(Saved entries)
<<<<

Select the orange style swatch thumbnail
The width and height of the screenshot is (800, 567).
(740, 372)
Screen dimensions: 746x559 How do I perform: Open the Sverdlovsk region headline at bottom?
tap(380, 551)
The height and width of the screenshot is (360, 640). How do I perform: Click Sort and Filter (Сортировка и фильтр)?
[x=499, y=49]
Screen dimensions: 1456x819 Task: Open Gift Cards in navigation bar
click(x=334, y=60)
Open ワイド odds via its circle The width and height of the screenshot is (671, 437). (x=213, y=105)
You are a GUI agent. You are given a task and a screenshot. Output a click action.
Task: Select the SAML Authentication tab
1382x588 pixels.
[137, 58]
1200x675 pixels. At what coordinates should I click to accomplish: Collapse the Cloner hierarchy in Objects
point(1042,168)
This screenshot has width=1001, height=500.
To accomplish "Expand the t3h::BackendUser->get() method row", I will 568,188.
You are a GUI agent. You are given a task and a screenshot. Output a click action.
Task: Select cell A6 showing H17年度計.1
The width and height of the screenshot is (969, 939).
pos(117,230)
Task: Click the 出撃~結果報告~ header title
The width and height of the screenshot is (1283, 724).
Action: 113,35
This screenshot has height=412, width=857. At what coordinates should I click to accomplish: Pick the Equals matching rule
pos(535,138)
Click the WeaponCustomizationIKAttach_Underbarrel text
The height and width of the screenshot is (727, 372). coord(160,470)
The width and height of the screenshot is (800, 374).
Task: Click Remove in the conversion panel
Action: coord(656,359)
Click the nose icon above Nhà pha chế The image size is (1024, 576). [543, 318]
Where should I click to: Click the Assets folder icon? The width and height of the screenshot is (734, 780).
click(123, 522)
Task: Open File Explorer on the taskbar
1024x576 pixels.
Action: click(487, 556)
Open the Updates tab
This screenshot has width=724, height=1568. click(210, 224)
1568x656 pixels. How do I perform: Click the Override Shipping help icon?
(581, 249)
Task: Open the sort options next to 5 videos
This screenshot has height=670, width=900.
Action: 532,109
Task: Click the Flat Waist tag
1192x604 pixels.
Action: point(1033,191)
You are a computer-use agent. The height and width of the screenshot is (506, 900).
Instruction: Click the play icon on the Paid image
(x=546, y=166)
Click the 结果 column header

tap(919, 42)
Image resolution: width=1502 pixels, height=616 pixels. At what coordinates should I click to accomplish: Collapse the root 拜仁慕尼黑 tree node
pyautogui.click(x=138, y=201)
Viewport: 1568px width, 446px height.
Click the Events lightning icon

>>>>

* WHAT IS EXPECTED *
Among the records above, which lines hold the word "Select"? Copy each one.

* ANSWER FOR THIS EXERCISE *
Select the orange style swatch thumbnail
Task: Select the SAML Authentication tab
Task: Select cell A6 showing H17年度計.1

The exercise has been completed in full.